---------- Material supplied
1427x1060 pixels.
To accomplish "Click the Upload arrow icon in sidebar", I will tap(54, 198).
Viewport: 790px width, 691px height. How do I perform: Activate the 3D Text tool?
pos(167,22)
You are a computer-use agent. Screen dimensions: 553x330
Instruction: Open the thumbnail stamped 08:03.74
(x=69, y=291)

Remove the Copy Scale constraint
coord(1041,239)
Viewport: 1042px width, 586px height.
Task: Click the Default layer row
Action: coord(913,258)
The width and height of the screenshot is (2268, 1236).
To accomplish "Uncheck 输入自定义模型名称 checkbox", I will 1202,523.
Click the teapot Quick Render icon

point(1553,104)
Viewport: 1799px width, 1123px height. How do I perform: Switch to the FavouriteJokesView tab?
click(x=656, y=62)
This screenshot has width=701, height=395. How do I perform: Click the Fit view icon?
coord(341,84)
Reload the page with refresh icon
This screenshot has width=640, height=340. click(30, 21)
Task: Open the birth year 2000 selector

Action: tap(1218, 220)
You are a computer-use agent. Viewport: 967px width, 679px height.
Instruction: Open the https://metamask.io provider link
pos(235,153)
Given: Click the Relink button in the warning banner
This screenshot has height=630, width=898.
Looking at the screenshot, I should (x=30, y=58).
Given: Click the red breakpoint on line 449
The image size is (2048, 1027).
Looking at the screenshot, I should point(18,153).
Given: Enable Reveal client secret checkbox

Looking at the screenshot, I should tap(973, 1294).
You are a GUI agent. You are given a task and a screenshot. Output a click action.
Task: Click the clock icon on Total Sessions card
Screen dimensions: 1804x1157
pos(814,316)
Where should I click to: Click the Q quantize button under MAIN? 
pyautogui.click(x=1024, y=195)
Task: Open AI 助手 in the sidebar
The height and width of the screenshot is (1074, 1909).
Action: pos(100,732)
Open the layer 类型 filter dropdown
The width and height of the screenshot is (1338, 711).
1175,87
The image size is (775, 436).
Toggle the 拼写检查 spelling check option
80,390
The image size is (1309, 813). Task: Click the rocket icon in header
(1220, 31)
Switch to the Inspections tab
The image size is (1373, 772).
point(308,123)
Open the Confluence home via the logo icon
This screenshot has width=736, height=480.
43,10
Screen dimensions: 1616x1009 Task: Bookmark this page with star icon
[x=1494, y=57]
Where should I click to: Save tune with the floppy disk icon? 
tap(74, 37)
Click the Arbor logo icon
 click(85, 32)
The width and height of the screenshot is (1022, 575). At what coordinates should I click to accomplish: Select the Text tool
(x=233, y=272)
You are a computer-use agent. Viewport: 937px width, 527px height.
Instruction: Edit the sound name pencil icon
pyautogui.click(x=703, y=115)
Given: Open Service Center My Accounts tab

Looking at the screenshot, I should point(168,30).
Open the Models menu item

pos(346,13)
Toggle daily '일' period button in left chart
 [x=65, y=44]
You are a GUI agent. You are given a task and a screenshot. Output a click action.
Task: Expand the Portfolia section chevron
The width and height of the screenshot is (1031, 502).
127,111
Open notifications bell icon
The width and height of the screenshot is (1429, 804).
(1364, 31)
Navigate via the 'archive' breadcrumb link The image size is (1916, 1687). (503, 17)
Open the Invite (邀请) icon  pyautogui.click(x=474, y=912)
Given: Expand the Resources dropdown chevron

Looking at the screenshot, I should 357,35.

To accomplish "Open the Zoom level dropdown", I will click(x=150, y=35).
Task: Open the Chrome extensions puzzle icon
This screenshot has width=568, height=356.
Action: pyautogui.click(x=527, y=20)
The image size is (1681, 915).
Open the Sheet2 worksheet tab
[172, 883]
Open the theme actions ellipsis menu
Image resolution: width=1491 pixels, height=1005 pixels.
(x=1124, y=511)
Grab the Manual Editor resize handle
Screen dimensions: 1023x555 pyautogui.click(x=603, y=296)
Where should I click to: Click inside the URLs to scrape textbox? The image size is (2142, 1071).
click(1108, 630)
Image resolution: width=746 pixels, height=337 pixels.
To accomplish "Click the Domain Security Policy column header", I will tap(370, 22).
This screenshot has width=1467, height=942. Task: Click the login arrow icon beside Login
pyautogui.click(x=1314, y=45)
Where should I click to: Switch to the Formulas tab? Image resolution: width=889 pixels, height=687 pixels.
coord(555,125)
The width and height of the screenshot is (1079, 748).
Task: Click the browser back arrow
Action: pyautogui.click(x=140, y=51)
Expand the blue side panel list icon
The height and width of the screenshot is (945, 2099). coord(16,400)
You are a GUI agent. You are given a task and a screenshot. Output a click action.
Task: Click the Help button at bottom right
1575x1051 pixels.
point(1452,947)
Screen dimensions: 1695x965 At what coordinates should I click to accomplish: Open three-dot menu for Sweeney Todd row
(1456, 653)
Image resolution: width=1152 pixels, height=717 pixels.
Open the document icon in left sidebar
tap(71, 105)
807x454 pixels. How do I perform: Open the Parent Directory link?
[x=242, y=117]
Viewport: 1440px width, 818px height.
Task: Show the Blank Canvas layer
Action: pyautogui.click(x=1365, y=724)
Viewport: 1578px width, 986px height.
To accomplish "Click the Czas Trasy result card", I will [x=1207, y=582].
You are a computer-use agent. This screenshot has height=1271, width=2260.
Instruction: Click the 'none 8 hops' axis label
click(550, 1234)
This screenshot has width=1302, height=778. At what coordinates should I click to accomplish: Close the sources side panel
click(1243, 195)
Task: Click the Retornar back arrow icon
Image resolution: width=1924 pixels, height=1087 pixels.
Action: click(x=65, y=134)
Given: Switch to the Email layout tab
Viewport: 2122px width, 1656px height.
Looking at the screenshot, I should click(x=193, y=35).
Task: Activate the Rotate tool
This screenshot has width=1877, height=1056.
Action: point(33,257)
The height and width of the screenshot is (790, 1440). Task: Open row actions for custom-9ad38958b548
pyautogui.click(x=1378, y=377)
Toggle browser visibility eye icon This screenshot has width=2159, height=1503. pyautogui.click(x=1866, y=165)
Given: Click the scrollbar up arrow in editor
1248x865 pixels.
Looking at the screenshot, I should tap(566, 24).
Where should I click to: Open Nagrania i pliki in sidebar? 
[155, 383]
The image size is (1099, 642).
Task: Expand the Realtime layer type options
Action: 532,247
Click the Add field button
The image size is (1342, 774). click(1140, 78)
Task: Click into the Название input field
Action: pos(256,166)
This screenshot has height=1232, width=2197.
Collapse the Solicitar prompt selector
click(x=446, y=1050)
--------------------
• Your objective: Copy exactly the lines above, starting at the opening line and finishing at the line in which "The width and height of the screenshot is (2268, 1236)." occurs.

• Solution for this problem:
1427x1060 pixels.
To accomplish "Click the Upload arrow icon in sidebar", I will tap(54, 198).
Viewport: 790px width, 691px height. How do I perform: Activate the 3D Text tool?
pos(167,22)
You are a computer-use agent. Screen dimensions: 553x330
Instruction: Open the thumbnail stamped 08:03.74
(x=69, y=291)

Remove the Copy Scale constraint
coord(1041,239)
Viewport: 1042px width, 586px height.
Task: Click the Default layer row
Action: coord(913,258)
The width and height of the screenshot is (2268, 1236).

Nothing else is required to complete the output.